Emergence of a DNA-damage response network consisting of Fanconi anaemia and BRCA proteins

Abstract

Fanconi anaemia (FA) is a rare genetic disease featuring bone marrow failure, various developmental abnormalities, genomic instability, cancer predisposition and cellular hypersensitivity to DNA-crosslinking drugs. FA has been considered as a useful model to study the pathway that repairs interstrand DNA crosslinks. Three FA genes are identical to breast cancer susceptibility (BRCA) genes. FA and BRCA gene products function in a novel DNA-damage response network. Thirteen FA genes have been identified to date. They can be classified into three groups, each of which acts at a different stage in the FA–BRCA DNA-damage response network. Group I consists of eight FA proteins (FANCA, B, C, E, F, G, L and M). They form the FA core complex, together with FANCA-associated polypeptides FAAP100 and FAAP24. The core complex monoubiquitylates the ID complex in response to DNA damage, and might also participate in DNA repair through the DNA-processing activities of FANCM–FAAP24. Group II consists of FANCD2 and FANCI, which form the FA–ID complex.
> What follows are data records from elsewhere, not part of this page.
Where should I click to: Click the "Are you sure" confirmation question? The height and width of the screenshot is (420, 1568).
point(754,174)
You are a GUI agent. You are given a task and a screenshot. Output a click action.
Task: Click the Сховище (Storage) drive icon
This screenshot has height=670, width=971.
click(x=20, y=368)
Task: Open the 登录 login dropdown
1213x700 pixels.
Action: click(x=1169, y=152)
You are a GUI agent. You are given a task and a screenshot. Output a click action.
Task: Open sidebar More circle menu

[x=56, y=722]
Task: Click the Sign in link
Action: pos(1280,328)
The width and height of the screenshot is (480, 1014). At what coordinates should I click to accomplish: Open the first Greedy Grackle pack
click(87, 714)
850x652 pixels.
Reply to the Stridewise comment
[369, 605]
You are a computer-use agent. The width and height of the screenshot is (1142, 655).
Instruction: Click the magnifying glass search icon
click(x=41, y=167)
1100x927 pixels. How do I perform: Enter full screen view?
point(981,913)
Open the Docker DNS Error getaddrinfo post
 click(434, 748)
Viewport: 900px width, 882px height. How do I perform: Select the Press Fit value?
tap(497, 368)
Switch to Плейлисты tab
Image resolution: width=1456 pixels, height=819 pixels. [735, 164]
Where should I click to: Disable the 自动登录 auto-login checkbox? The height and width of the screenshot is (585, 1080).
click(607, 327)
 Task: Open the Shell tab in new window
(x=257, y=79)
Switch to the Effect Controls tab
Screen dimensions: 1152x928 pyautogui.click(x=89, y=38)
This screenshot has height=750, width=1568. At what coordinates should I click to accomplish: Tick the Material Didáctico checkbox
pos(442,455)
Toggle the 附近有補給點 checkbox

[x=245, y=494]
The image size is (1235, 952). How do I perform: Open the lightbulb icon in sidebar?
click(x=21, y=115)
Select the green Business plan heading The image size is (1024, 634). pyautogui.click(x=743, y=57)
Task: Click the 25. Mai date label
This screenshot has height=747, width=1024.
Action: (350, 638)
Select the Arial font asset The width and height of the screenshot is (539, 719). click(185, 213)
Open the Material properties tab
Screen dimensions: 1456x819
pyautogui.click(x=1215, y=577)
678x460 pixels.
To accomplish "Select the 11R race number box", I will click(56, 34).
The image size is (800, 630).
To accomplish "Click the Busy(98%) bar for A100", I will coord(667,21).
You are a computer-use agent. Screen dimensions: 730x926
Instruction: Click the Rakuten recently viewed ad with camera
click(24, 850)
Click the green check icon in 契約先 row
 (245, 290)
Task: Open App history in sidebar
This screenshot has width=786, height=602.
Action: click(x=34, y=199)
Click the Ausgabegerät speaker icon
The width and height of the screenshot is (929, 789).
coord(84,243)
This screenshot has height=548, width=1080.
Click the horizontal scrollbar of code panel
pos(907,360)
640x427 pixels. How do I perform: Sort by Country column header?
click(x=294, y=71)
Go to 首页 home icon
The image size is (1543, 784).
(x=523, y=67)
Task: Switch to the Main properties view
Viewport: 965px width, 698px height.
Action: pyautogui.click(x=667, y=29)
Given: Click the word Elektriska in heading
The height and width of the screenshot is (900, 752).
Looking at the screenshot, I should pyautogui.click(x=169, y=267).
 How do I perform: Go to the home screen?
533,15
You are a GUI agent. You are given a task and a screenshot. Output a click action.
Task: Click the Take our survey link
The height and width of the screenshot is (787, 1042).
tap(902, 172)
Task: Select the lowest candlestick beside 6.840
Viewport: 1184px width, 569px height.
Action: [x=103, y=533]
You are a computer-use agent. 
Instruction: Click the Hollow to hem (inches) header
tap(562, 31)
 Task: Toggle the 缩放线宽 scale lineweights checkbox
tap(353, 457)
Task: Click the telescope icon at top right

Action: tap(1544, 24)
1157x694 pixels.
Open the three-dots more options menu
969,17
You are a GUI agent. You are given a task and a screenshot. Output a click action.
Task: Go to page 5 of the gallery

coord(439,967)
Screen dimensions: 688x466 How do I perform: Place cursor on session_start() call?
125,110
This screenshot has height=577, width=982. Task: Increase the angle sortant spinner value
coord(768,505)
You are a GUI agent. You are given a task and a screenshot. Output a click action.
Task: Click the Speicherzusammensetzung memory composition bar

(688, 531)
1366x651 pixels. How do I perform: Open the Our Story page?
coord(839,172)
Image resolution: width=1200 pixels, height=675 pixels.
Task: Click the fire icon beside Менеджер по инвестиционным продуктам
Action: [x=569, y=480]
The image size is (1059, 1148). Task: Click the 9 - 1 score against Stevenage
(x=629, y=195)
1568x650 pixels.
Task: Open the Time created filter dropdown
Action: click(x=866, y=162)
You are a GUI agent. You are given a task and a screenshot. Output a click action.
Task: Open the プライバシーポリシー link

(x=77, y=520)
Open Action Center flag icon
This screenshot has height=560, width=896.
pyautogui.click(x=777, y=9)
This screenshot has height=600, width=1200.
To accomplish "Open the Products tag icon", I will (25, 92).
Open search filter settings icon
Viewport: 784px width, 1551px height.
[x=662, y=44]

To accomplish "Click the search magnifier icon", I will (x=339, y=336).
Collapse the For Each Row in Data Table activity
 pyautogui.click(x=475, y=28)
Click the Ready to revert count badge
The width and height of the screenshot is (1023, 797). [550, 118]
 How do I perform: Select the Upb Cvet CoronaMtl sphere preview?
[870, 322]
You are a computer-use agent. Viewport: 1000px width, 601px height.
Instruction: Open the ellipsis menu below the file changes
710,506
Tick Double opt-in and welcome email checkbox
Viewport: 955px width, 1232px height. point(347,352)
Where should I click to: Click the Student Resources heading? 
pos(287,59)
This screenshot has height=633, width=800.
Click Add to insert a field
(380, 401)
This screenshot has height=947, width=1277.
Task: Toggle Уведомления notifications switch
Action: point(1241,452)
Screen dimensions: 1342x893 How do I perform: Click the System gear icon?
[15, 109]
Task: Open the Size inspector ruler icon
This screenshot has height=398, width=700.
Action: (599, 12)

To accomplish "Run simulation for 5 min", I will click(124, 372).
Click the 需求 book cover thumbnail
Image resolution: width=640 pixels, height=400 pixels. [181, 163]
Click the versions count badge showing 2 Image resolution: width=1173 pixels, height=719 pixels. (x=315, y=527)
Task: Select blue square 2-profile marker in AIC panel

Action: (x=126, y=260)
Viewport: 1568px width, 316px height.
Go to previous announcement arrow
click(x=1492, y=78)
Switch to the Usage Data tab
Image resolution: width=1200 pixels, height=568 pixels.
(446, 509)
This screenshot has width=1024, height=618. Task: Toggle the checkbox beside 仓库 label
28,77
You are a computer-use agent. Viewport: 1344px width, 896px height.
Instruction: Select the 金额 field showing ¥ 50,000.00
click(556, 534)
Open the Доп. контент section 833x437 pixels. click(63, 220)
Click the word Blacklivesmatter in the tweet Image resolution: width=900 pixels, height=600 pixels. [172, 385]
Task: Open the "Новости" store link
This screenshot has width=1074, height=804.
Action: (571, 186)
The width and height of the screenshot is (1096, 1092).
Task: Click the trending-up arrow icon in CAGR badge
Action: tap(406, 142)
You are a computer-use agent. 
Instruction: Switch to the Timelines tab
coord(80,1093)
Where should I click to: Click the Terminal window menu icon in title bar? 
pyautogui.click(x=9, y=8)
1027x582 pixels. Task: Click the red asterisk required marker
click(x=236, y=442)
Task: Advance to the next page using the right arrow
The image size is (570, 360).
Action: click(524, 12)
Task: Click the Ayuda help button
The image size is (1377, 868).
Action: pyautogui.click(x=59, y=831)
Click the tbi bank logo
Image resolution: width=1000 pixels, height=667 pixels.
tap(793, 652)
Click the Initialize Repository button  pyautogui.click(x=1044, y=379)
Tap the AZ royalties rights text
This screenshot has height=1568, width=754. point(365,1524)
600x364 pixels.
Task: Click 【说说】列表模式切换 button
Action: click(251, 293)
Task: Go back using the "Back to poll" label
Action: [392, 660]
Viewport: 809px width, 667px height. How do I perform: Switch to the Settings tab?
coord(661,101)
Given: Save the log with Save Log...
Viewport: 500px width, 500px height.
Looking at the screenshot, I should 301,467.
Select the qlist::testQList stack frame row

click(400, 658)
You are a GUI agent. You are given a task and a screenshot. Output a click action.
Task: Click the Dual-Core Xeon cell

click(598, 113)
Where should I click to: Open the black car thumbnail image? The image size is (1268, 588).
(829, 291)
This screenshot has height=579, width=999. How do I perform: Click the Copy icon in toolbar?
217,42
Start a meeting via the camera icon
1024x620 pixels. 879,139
In response to DNA damage, The ID complex becomes monoubiquitylated, leading to its redistribution to sites of DNA damage where it colocalizes with BRCA1 and γH2AX, a histone H2A variant. These proteins are essential for the redistribution of the ID complex. Group III proteins include FANCD1 (or BRCA2), FANCN(or partner and localizer of BRCA2 (PALB2)), and FANCJ (also known as BRCA1-interacting protein 1 (BRIP1) or BRCA1-associated C-terminal helicase 1 (BACH1)), which are all products of breast cancer susceptibility genes. BRCA2 and PALB2 form a complex with RAD51 recombinase and BRCA1, and this complex mediates homologous recombination-dependent repair of DNA damage. FANCJ is a DNA helicase, which forms a distinct complex with BRCA1, mutL homologue 1(MLH1) and post-meiotic segregation increased 2 (PMS2). FA proteins crosstalk with many molecules that are known to be involved in the DNA-damage response. These include homologous recombination protein RAD51 and translesion polymerases REV1 and REV3. The checkpoint kinase ataxia telangiectasia and Rad3-related protein (ATR) acts upstream of the FA–BRCA network. The Bloom syndrome helicase (BLM) and its partners form a large, stable complex with the FA core complex.